Officials praise the method because it allows students watch a problem unfold from Monday to Friday and take information from several different clinical areas at once.
"Students do a lot of foraging on their own," Federman says.
"The real innovation of the New Pathway is that the biological sciences are taught in a tutorial fashion rather than a lecture fashion," says Byron J. Good, professor of medical anthropology at HMS.
Happy Students, Happy Doctors
According to Good, who interviewed students from both the traditional and the New Pathway over a four-year period, students using problem based learning have generally had more positive medical school experiences.
"It was obvious that [the experiences] were different," Good says. “People found the New Pathway more fun."
By allowing students to spend time looking up their articles for themselves instead of reading textbooks, professors say the curriculum keeps students active.
"They are thinking and talking every-day instead of sitting there listening," Federman says.
"[The students] felt that they learned the material in a way that was close to clinical cases," Good says. "It's more practical."
Federman also said he believes Harvard students enjoy learning through the New Pathway.
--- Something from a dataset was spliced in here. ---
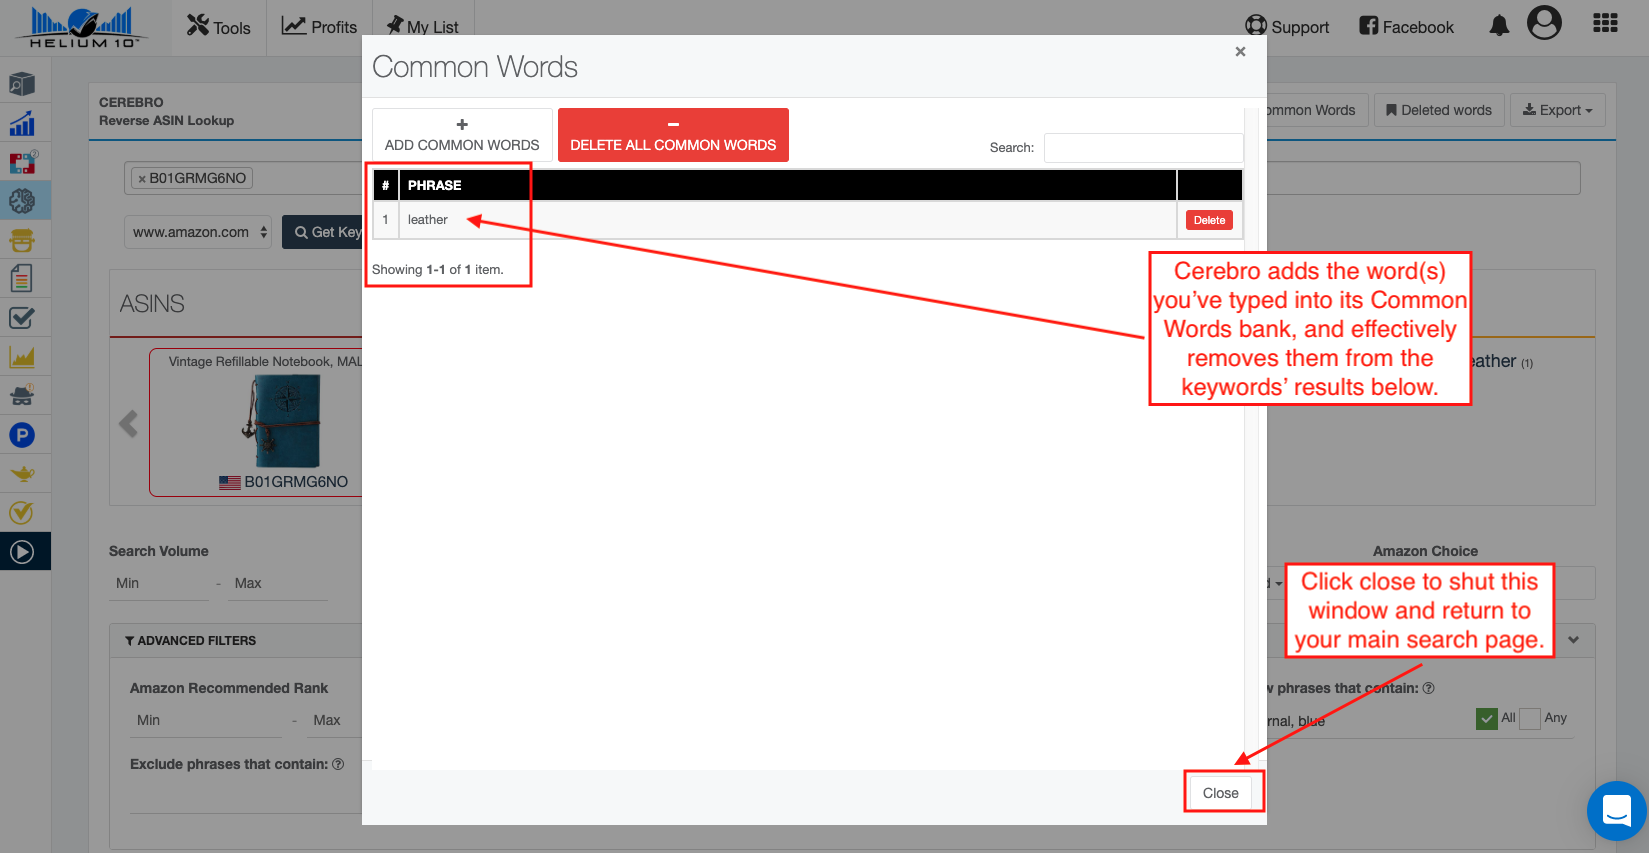Delete the leather phrase row
Viewport: 1649px width, 853px height.
[x=1209, y=220]
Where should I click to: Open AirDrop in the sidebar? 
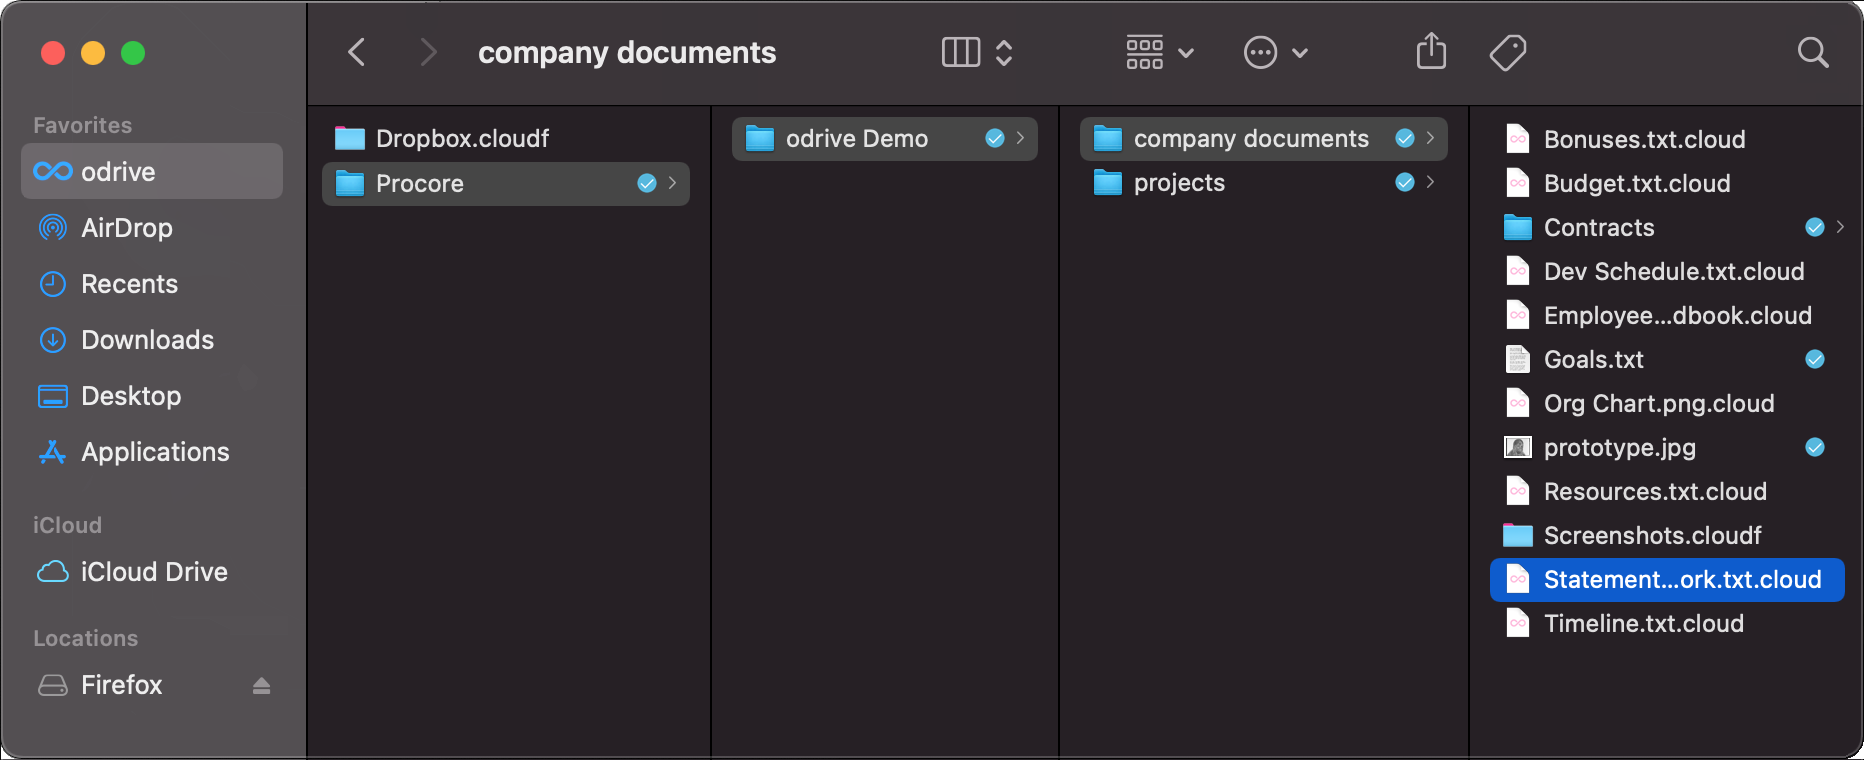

"Our students are much happier in medical school now than they were with our previous method," Federman says. "I don't feel it; I know it."
Introduced in the New Pathway program was also a class called the Patient/Doctor course, which introduces issues such as ethics, culture, race, gender and economics and shows students how they relate to medicine.
"It involves a deep respect for the moral and professional responsibilities of being a doctor," Federman says. "The patient/doctor course and problem-based learning are focused on sick persons."
By combining realistic case studies and moral education, Good says the New Pathway helps students understand a disease's effect on patients' worlds, not just their bodies.
"The patient's illness rather than just the disease becomes important," Good says.